Damien Geradin (Geradin Partners) DMA : "On verra une avalanche de plaintes et de litiges en Europe dans les semaines, mois et années à venir"

Pour l'avocat spécialiste en droit de la concurrence Damien Geradin, à l'origine de plusieurs plaintes contre Google pour abus de position dominante, les plans de conformité d'Apple avec le DMA sont très insuffisants et ça pourra être le cas des autres gatekeepers.

JDN. Le DMA sera pleinement actif ce jeudi 7 mars. Peut-on s'attendre à une mise en conformité au DMA  des contrôleurs d'accès ?

Damien Geradin. © Thomas Vanden Driessche

Damien Geradin. L'exemple d'Apple laisse augurer d'autres plans de conformité ne répondant pas aux exigences du DMA. Ces entreprises de la big tech n'ont pas la conformité dans leur ADN. En outre, elles consultent les mêmes experts et les mêmes cabinets d'avocats : leurs recettes sont souvent les mêmes. Je suis par conséquent relativement sceptique sur ce qui va arriver, même si la Commission européenne et les entreprises qui bénéficient du DMA disposent d'instruments pour forcer ces contrôleurs d'accès à se mettre en conformité. Ceci dit, mon expérience m'encourage à la prudence.

34 organisations ont dénoncé vendredi 1er mars le plan de conformité d'Apple au DMA, le considérant insuffisant. Vous êtes du même avis visiblement.

• **LISTE FOURNIE**

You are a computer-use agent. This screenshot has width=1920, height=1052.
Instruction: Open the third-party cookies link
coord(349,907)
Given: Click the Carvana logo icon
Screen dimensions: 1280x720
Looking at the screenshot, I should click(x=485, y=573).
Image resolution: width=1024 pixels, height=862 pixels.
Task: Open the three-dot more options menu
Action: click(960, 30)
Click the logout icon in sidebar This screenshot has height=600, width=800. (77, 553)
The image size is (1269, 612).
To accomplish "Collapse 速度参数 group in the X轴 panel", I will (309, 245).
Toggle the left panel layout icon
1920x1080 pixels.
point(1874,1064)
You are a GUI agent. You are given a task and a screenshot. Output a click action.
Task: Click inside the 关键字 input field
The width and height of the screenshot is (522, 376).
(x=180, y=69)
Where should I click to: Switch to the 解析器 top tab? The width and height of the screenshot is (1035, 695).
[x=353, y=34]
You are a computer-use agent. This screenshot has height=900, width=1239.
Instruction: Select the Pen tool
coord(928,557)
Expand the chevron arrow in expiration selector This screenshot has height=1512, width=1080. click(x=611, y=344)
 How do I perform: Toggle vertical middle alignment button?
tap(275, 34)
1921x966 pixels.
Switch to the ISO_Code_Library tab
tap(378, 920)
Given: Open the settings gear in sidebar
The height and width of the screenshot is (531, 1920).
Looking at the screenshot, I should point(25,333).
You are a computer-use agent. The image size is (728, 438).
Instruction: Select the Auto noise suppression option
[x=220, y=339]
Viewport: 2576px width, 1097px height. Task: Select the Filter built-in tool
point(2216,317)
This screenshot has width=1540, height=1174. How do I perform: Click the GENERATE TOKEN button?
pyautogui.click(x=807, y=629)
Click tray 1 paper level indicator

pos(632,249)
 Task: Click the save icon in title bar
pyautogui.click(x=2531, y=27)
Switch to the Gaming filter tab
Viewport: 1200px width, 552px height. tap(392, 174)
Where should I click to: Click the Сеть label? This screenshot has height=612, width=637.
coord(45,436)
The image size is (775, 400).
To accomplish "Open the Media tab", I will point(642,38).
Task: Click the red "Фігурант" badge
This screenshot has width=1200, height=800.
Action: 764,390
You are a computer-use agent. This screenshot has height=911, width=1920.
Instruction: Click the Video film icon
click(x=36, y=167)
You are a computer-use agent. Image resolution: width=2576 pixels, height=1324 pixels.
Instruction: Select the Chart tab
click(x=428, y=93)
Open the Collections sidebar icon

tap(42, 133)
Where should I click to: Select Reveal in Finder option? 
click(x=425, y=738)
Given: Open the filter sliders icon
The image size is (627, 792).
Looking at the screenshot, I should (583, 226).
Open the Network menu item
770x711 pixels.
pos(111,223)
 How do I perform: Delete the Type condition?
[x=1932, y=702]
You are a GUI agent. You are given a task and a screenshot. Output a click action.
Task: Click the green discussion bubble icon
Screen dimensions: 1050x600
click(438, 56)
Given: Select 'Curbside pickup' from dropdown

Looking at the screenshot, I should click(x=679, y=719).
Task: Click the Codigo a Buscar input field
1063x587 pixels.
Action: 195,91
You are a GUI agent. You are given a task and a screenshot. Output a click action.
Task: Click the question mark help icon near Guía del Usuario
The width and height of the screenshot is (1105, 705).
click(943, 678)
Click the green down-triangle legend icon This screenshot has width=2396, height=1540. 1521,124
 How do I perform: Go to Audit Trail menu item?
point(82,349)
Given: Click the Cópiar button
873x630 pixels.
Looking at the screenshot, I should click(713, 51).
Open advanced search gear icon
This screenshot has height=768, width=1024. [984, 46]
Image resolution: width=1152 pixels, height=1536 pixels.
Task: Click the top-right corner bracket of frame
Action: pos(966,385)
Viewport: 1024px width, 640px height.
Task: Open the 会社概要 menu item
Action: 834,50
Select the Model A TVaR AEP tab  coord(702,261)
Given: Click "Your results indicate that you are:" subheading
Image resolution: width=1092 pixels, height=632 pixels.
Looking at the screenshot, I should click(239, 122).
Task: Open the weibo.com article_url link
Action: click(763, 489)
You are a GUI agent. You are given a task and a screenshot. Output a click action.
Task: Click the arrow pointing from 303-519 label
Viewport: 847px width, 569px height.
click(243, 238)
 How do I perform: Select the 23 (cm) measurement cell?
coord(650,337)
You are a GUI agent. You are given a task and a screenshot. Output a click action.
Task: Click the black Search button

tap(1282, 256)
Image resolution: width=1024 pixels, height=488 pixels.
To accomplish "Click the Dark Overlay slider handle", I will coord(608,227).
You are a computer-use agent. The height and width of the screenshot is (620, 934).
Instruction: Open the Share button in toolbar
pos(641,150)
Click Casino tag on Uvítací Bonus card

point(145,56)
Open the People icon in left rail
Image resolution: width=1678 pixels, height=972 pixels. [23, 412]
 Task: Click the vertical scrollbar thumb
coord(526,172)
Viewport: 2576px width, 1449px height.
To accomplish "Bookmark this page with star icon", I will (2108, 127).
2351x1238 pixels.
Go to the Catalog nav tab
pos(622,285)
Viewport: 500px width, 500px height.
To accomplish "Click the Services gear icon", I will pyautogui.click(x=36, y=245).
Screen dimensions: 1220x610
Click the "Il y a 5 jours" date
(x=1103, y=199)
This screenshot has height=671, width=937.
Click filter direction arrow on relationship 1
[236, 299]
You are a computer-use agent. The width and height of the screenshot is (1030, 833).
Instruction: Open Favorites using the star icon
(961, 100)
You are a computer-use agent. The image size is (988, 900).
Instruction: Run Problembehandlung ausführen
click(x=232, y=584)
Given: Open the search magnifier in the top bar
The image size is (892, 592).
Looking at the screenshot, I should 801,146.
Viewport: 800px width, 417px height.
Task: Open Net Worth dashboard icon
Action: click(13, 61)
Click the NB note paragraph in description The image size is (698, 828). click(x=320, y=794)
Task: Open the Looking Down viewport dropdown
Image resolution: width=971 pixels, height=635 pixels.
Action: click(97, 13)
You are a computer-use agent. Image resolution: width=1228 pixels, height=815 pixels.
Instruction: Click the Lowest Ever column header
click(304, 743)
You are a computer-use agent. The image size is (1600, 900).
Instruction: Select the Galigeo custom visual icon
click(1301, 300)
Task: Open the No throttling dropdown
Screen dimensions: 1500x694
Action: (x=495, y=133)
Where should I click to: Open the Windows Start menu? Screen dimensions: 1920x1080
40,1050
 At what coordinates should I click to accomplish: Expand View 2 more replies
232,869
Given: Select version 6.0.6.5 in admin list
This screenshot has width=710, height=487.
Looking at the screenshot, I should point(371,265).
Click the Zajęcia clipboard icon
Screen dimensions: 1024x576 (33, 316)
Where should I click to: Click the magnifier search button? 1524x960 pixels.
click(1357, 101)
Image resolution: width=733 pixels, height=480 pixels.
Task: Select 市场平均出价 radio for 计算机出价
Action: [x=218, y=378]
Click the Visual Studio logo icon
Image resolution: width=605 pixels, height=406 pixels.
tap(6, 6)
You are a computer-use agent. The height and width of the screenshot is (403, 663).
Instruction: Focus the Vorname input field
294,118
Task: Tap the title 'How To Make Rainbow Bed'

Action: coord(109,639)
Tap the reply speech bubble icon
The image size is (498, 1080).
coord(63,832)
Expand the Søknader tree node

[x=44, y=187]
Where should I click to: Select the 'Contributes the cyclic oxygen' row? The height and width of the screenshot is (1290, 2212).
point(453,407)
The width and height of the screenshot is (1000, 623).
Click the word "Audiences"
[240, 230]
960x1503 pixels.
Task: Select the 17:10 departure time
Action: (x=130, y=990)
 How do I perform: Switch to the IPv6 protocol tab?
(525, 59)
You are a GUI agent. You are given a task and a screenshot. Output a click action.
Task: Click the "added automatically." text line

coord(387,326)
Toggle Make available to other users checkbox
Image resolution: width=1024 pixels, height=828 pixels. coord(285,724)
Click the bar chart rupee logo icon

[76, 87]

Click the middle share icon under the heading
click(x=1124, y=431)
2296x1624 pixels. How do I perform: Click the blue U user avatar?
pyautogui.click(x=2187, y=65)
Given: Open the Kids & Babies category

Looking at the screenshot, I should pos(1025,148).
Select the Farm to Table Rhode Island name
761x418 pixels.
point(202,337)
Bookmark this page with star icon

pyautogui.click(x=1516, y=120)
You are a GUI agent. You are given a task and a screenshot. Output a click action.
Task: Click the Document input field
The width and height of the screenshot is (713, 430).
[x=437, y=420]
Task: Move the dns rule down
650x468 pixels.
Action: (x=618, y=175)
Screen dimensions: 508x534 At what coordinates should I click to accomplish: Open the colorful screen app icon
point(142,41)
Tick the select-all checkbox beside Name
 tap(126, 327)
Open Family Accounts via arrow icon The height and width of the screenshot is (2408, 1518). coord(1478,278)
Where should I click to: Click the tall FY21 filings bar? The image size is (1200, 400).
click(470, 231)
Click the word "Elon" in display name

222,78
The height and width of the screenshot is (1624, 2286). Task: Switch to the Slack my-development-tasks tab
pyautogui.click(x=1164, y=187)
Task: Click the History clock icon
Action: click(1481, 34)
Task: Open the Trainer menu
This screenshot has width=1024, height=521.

• **CONSIGNE 1**
Reproduisez le passage de l'entretien sur le DMA qui s'ouvre sur les mots « Pour l'avocat spécialiste » et se referme sur « des contrôleurs d'accès ? ».
• **CONSIGNE 2**
D'après l'entretien sur le DMA, les affirmations suivantes sont-elles exactes ? Répondez par oui ou par non à chacune et citez mot pour mot le passage décisif.
(a) Damien Geradin est à l'origine de plusieurs plaintes contre Google.
(b) Le DMA sera pleinement actif le vendredi 1er mars.
(c) Selon Damien Geradin, les entreprises de la big tech consultent des experts et des cabinets d'avocats différents.
• **CONSIGNE 3**
Reprenez l'entretien sur le DMA après sa dernière phrase et rédigez-en la suite.
La liste n'intervient en rien ici.

• **RÉPONSE 1**
Pour l'avocat spécialiste en droit de la concurrence Damien Geradin, à l'origine de plusieurs plaintes contre Google pour abus de position dominante, les plans de conformité d'Apple avec le DMA sont très insuffisants et ça pourra être le cas des autres gatekeepers.

JDN. Le DMA sera pleinement actif ce jeudi 7 mars. Peut-on s'attendre à une mise en conformité au DMA  des contrôleurs d'accès ?

• **RÉPONSE 2**
(a) Oui : « à l'origine de plusieurs plaintes contre Google pour abus de position dominante ».
(b) Non : « Le DMA sera pleinement actif ce jeudi 7 mars. »
(c) Non : « elles consultent les mêmes experts et les mêmes cabinets d'avocats ».

• **RÉPONSE 3**
Apple est vraiment très loin du compte en effet. En théorie, Apple ouvre ses écosystèmes App Store et iOS, mais en théorie seulement. Les nouvelles conditions générales d'utilisation censées répondre aux exigences du DMA proposées aux développeurs d'applications ne sont en réalité pas attractives du tout pour ces derniers et donc seront très largement rejetées. Comme Apple permet aux développeurs de rester sous les termes actuels, beaucoup d'entre eux le feront. Il y a un risque que, sauf intervention drastique de la Commission européenne, in fine le DMA pourrait n'avoir rien changé aux pratiques d'Apple.

Prenons l'exemple de l'App Store et la possibilité pour les développeurs de proposer à leurs utilisateurs un modèle de paiement tiers : à chaque fois que le développeur proposera un mode de paiement externe à l'App Store, Apple affichera à l'utilisateur des mises en garde anxiogènes et décourageantes. Face à cela, les utilisateurs n'oseront pas franchir le pas. Nous l'avons constaté aux Pays-Bas, où ce cas de figure s'est déjà présenté. Les développeurs, qui ont déjà du mal à obtenir des conversions, n'oseront pas prendre le risque de les perdre au moment du paiement.

Et concernant les app stores alternatifs ?

Les app stores alternatifs ne se développeront pas dans les conditions proposées par Apple, sauf rares exceptions. Le développeur d'applications distribuant celles-ci via un app store alternatif devra payer, au titre de core technology fee 0,5 euro par installation (à partir de 1 million d'installations, ndlr). Pensez-vous vraiment qu'un Facebook ou un Uber voudront payer pour un service qui ne leur coûte rien actuellement ?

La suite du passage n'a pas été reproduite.